_STUDY QUESTIONS_
A. According to the liner installation excerpt, at what temperature did the steam disperse over the liner?
B. Please copy the liner installation excerpt word for word, starting at "Liners arrived on" and ending at "on its side.".

Liners arrived on massive wooden spools that required an 8,000-pound, 42-foot shooting boom lift. “These liners are factory produced, providing quality control and avoiding possible resin spills, which are of major importance due to the air station’s proximity to the St. Johns River,” says Pender. The 6- to 12-inch liners were coiled flat, and anything larger was folded like an “H” lying on its side.

“Moving the spools to and from the hotbox and into position for the pull complicated traffic control the most,” says Pender. “We sometimes had a flagman on either end letting vehicles through one direction at a time, but we never closed a road.”

Hot head

Pender notes that the liners could not simply be pulled off the spools because the alloy has a memory, and it coils up again. The material must be heated and softened first. The spool was loaded into a hotbox, where steam from a boiler truck was introduced through a pipe into the center of the spool. The hole, acting like a chimney, dispersed steam at 280 degrees F upward and over the liner.

_PROVIDED RECORDS_

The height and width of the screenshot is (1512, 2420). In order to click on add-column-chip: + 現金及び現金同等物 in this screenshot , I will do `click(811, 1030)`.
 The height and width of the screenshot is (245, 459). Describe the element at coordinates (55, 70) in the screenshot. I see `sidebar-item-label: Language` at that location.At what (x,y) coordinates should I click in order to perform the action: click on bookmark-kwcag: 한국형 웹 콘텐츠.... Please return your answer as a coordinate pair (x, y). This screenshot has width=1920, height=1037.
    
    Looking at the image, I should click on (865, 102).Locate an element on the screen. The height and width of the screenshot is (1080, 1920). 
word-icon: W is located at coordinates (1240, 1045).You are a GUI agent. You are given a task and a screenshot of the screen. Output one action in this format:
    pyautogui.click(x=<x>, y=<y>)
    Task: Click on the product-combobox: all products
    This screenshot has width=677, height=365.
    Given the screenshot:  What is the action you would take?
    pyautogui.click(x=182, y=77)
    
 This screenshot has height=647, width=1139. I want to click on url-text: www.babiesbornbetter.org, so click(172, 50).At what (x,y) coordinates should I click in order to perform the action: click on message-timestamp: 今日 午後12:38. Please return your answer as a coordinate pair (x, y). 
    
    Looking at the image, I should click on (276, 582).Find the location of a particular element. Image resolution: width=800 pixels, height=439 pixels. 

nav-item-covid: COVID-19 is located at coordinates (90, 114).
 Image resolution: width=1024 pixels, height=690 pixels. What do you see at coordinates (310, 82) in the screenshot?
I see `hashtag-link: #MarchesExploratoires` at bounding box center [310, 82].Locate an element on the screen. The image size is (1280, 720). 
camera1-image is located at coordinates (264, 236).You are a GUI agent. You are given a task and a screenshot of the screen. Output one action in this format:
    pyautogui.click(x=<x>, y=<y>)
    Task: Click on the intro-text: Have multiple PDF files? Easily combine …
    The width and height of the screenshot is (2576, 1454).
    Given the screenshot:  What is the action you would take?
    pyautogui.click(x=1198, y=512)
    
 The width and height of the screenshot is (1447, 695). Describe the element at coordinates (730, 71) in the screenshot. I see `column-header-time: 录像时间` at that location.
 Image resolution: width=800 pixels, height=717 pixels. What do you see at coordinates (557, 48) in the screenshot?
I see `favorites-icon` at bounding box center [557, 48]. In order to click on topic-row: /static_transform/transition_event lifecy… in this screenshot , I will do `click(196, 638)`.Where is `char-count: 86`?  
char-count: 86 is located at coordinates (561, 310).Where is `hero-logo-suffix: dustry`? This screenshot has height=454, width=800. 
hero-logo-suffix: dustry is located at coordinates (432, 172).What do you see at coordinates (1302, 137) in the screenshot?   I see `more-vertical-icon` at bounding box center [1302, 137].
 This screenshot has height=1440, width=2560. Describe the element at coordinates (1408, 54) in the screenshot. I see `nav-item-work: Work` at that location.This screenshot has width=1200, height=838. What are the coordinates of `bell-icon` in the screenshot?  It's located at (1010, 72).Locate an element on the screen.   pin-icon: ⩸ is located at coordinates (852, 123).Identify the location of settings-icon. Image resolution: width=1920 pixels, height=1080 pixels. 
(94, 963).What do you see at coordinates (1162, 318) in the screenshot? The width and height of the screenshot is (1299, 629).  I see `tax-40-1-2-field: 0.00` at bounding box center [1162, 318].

_ANSWERS FOR THE TASKS_
A. 280 degrees F

B.
Liners arrived on massive wooden spools that required an 8,000-pound, 42-foot shooting boom lift. “These liners are factory produced, providing quality control and avoiding possible resin spills, which are of major importance due to the air station’s proximity to the St. Johns River,” says Pender. The 6- to 12-inch liners were coiled flat, and anything larger was folded like an “H” lying on its side.